– Так и в протокол занести? Что убили ради мамы… И желая в дальнейшем писать детские книжки?
Нет, не открывался Красовский! Остался за семью замками со всей своей судьбой и психологией. И Раупс не виноват: поди-ка добейся правдивости от подследственного, который принципиально «не видит», когда его уличают, и без устали плетет самые гнусные нелепости!
Тусклое лицо, бормочущий голосок. Если отвлечься от содержания и определить интонацию, то ближе всего его речь походила на тягучий, нудный разговор о плохой погоде. Непробиваемое лицемерие. Маска. Внешняя оболочка. Защитная окраска. Вроде бы правильно, так оно и называется. И однако что-то здесь не то, определенно не то! Что же должна маскировать эта маска и что такое сокровенное и тайное призвана она защитить от взора следователя?
Ну, к примеру, хотел денег. Это ж очевидно. Да и велика важность, раз все равно грозит высшая мера. Признайся он сейчас еще в пяти убийствах – будет ему та же высшая мера! Не две, не три – одна и та же. К чему, спрашивается, столько усилий?
И начали мы подумывать: а есть ли что-нибудь там, под внешней оболочкой? Вдруг да вообще пусто?! По укоренившейся привычке мы непременно ищем человека. Хоть остатки человека, хоть какую-никакую растленную, но душу. Но в конце концов у всякого правила бывают исключения. Не ищем ли мы нечто отсутствующее?
Решили принять как гипотезу: взамен души у Красовского нуль – и, исходя из этого, отбирать и монтировать материал. Если ошибемся, впереди еще суд – окончательная проверка всему…

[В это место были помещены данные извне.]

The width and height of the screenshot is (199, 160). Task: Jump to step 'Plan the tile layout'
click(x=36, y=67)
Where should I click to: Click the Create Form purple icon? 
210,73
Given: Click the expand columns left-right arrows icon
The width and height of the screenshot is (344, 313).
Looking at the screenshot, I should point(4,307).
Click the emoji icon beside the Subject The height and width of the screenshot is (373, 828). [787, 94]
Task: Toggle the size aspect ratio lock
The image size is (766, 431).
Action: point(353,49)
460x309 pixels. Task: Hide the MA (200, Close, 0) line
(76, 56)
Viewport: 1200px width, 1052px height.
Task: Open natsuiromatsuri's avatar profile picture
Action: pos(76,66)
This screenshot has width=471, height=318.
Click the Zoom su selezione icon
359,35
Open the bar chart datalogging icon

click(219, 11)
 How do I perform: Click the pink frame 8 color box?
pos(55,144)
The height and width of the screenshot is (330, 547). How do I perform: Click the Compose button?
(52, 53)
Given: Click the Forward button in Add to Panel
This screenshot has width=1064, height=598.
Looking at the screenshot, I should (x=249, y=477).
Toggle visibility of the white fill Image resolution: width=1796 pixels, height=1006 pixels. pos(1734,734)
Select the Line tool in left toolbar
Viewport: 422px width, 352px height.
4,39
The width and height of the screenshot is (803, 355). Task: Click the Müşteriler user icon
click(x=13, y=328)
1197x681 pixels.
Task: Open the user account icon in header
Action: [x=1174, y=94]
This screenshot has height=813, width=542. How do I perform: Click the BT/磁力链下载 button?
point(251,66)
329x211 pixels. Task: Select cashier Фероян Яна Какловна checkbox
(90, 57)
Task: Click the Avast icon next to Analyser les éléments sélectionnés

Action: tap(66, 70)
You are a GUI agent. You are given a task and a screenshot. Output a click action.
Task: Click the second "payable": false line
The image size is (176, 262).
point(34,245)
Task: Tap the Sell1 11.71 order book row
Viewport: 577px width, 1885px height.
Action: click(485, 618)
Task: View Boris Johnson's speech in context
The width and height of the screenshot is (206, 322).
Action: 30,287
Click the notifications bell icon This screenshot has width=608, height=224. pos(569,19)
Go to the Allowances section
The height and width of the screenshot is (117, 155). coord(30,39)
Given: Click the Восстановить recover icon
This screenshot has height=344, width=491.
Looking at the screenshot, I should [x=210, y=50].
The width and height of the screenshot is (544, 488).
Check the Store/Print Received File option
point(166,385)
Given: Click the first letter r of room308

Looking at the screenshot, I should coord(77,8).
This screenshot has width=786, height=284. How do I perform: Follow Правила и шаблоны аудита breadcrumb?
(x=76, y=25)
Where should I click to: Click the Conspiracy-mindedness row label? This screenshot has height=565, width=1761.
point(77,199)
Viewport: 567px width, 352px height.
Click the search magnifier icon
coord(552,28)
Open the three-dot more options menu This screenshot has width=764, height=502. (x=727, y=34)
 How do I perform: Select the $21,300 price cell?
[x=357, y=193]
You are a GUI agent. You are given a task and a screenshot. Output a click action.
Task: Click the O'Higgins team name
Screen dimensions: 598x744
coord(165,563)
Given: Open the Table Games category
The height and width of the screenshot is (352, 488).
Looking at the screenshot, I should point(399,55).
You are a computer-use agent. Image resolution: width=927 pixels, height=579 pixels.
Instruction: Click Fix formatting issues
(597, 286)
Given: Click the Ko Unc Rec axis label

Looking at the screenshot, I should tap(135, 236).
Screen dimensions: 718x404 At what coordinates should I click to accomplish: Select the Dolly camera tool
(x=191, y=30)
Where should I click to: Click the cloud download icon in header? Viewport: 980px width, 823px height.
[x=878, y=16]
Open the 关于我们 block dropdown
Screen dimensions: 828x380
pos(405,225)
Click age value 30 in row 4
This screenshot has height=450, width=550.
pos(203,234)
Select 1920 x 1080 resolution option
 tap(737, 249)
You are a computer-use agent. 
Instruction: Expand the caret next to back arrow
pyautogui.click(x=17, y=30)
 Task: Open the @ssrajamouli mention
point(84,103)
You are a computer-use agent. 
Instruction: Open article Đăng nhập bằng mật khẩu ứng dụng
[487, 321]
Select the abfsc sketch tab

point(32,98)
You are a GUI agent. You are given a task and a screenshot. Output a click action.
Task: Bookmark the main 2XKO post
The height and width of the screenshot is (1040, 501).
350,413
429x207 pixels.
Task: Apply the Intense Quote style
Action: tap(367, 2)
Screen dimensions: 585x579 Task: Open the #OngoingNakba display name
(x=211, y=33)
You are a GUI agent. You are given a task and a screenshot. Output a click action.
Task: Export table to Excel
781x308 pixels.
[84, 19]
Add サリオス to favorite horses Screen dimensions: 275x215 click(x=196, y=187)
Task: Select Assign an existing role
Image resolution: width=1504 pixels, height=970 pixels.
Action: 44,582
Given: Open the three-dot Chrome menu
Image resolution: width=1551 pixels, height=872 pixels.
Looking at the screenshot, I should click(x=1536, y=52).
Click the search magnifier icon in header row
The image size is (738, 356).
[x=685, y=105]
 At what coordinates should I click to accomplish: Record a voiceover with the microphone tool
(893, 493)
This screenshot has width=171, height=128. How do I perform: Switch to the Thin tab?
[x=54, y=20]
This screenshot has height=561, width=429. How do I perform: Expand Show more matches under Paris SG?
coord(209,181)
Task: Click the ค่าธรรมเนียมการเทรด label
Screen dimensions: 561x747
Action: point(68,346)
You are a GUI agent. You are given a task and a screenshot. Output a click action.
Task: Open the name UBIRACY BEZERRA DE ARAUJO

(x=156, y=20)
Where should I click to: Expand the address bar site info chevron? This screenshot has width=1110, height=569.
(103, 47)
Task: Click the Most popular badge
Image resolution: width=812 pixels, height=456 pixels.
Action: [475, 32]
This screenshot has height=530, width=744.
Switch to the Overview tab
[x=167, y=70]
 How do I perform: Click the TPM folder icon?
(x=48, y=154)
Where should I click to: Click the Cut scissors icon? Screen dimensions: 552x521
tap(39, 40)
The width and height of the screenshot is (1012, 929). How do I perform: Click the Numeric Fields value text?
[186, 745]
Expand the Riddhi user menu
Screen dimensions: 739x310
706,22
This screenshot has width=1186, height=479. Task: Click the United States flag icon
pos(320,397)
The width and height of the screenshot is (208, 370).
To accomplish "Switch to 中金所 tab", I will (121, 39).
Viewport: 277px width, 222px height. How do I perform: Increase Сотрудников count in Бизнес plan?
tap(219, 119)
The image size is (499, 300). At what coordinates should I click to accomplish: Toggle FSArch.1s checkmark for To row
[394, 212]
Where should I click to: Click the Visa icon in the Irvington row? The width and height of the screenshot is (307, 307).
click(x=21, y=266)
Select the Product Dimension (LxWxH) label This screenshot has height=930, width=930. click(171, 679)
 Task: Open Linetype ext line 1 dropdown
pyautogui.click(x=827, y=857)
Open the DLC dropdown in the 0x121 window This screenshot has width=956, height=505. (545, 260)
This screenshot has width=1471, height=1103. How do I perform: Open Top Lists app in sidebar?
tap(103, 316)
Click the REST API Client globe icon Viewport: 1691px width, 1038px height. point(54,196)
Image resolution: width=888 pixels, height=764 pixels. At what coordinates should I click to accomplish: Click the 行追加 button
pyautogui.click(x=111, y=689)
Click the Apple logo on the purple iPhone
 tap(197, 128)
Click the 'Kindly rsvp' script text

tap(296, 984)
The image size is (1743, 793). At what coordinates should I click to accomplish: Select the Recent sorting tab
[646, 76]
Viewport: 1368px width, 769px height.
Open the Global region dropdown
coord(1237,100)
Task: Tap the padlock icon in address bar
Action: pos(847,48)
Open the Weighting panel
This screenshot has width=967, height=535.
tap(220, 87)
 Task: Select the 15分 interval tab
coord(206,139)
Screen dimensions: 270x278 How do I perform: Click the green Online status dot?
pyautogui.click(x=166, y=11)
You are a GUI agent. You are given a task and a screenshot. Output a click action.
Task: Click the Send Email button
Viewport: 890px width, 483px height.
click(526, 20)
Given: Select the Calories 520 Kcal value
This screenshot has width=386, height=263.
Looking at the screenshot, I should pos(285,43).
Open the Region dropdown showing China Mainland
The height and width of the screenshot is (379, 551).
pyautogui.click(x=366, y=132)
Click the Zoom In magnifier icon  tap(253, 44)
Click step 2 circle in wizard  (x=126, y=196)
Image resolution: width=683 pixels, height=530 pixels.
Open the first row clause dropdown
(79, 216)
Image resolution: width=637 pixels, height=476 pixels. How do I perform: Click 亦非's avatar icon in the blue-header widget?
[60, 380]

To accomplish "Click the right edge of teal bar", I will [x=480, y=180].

Разительно несхожи были Мезис и Красовский на следствии. Красовский практически не изменился, не стронулся с позиции, занятой после задержания. Те же самые повадки, постная мина, понурая поза, напускное смирение с оттенком детскости: не судите строго, вы дяди взрослые, а я мал, несмышлен, не мудрено, что ошибся. Ему было около тридцати.
Мезис претерпел коренную ломку. Он вошел в кабинет Раупса каменным истуканом, и даже правдивость его производила отталкивающее впечатление, потому что правда была чудовищна, а рассказывал он ее с ледяным равнодушием.
Но от допроса к допросу совершались сдвиги. С лица Мезиса исчезла алкогольная одутловатость, оно постепенно пробуждалось, появилась мимика, отражавшая проблески сознания и эмоций. Прежде гладкая и монотонная речь его начала спотыкаться на подробностях. Не из желания утаить. Следя за ним на экране, вы физически ощущали, как он заново (и по-новому) переживает эти подробности – и утрачивает равнодушие. И обретает способность чувствовать, страдать, раскаиваться. В нем просыпался человек. Теперь его правдивость невольно подкупала, и тон Раупса делался иным не только «ради кино»…
– Красовский утверждает, что у него не было намерения убить Карпова и что это сделали вы по своей инициативе. Так ли это?
Мезис недоверчиво вскинул глаза.
– Нет. Это не так…
Повисла пауза. Мезис переваривал услышанное и недоуменно:
– Зачем же тогда вилами… – и опять пауза, и те страшные мгновения словно вновь протекли здесь, в кабинете следователя. – Зачем вилами колоть его в грудь… несколько раз?
– А кто колол?
– Николай колол. И я колол.
– Значит, заранее у вас была договоренность убить шофера такси?
– Ну конечно. А то, что Красовский говорит, что мы не собирались его убивать, – это ложь.
– Как вы думаете, почему он так ведет себя, почему сваливает на вас вину?
– Почему?.. Не знаю… я удивляюсь этому… Может быть, потому, что ничего не получилось?..
– Вы дружили с Красовским?
– Да, – помолчал и уточнил, – то есть мне казалось.
По лицу Раупса скользнула тень сожаления.